◆ **Texte présenté**:
★ ★ ★ ★ ★

Nota : ce Billet n’aborde pas les problèmes relatifs à l’évolution des emplois en Grande-Bretagne. Le pays bénéficie d’un faible niveau de chômage. Il s’agit d’un autre sujet, en particulier en cas de non signature de l’accord de retrait en cours d’examen. La dévaluation de la Livre en l’absence d’accord est estimée aujourd’hui à hauteur de -25%… ce qui augurerait d’un décrochage important. Conséquence, par exemple, de plus bas salaires en Euros pour les expatriés français.
[1] L’accord de retrait de la Grande-Bretagne de l’Union européenne a été conçu comme d’application progressive et maintenant dans une première phase les intérêts en cours en termes de biens et de personnes. C’est pour cela qu’il a été adopté, le 25 novembre, par les 27 pays de l’UE à l’unanimité.
[2] Le projet d’accord confirme les dispositions négociées fin 2017 pour les résidents européens au Royaume-Uni et britanniques dans les Etats-membres de l’UE.
Ceux qui seront établis avant le 30 mars 2019 conserveraient à vie les mêmes droits à la sécurité sociale, y compris la retraite, et aux autres prestations sociales. Ils auront le même accès au travail et à l’éducation que les autres travailleurs.
Ceux qui s’établiront au Royaume-Uni entre le 29 mars 2019 et la fin de la période de transition auront un droit de résidence permanent au bout de cinq ans de séjour. Ce droit sera perdu après cinq ans d’absence.
[3] Le projet d’accord entre Londres et Bruxelles du 13 novembre détaille sur 585 pages les dispositions qui prévaudraient durant la période de transition. L’accord porte sur la période allant du 30 mars 2019 au 31 décembre 2020. Mais elle pourrait être prolongée de deux ans sur accord de Londres et Bruxelles. Le Royaume-Uni et l’Union européenne resteraient durant cette période un « territoire douanier unique ».
Jusqu’à la fin de la période de transition, les Britanniques dépendraient de la juridiction de la Cour de justice de l’Union européenne pour les questions touchant aux règles européennes.
[4] A ce jour, Thérèsa May ne semble pas disposer de la majorité au parlement.
[5] Des mesures prises en 2017, comme l’exonération d’impôt sur la fortune pour les actifs financiers ou la «flat tax» sur les revenus du capital, l’ont été, en partie, pour afficher l’attractivité de la France dans ce contexte du Brexit.
[6] Des britanniques ont acheté de nombreuses résidences principales, ou secondaires, sur certains départements français. C’est cette concentration qui peut modifier le marché de l’immobilier localement.

★ ★ ★ ★ ★

(Données de coordonnées des éléments)
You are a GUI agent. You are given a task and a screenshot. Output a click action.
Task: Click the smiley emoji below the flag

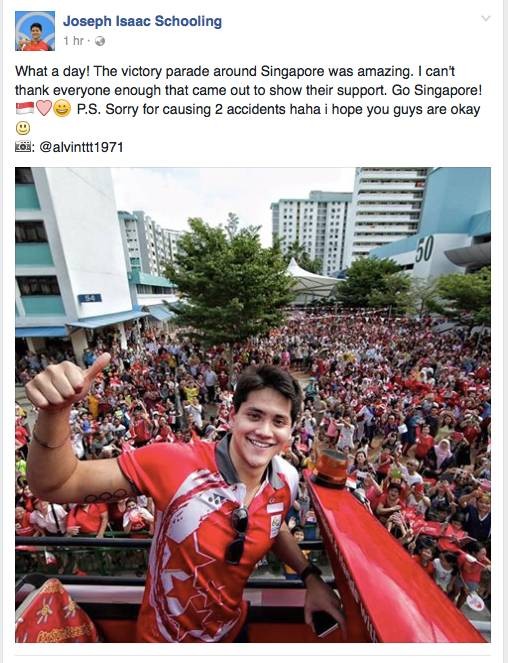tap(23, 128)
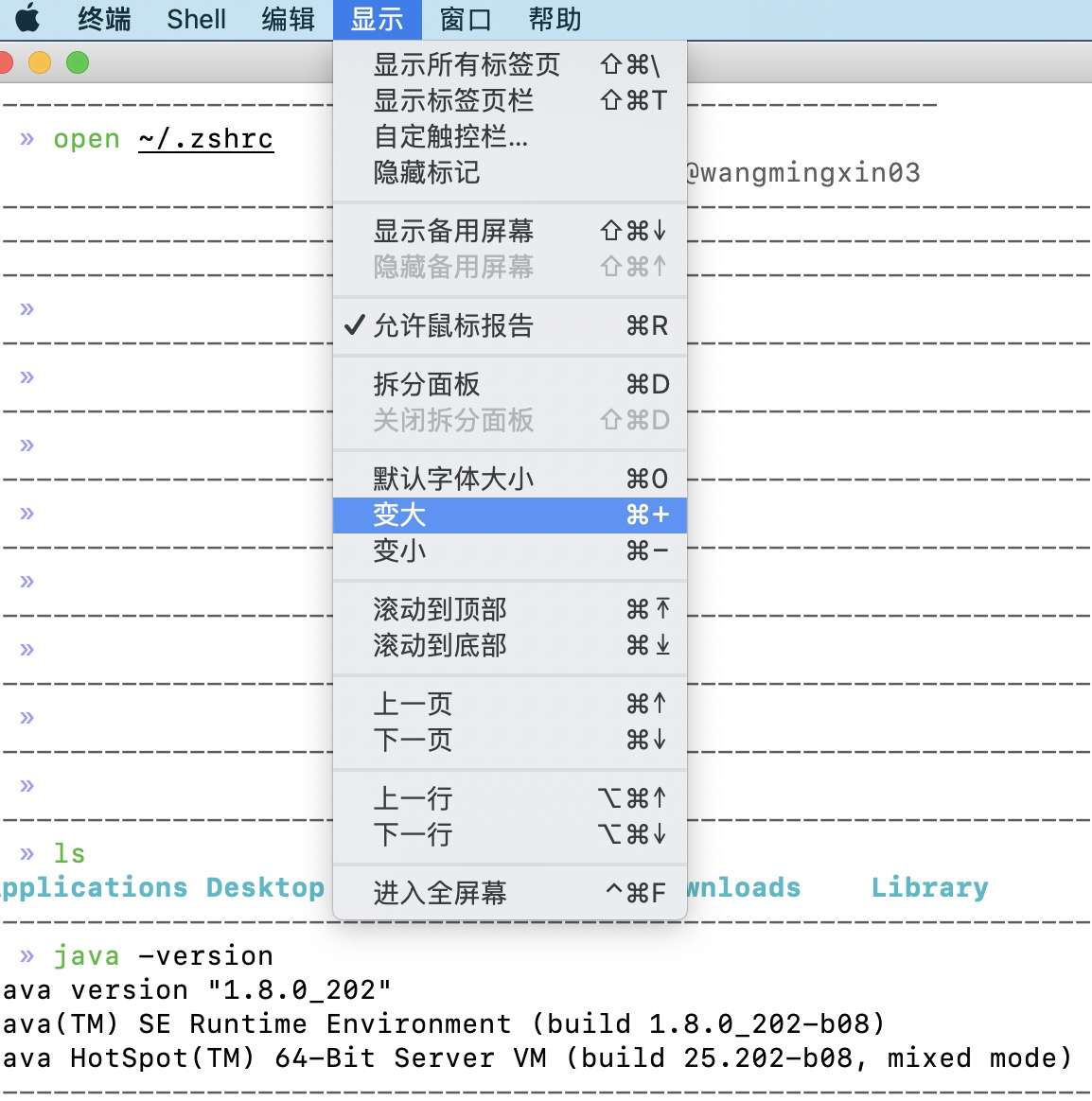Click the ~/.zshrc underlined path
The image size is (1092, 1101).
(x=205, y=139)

★ ★ ★ ★ ★

◆ **Consigne**: Recopiez à l'identique le passage du texte sur le Brexit qui va de « [2] Le projet » à « les autres travailleurs. » inclus. Servez-vous uniquement du texte.

◆ **Réponse complète**:
[2] Le projet d’accord confirme les dispositions négociées fin 2017 pour les résidents européens au Royaume-Uni et britanniques dans les Etats-membres de l’UE.
Ceux qui seront établis avant le 30 mars 2019 conserveraient à vie les mêmes droits à la sécurité sociale, y compris la retraite, et aux autres prestations sociales. Ils auront le même accès au travail et à l’éducation que les autres travailleurs.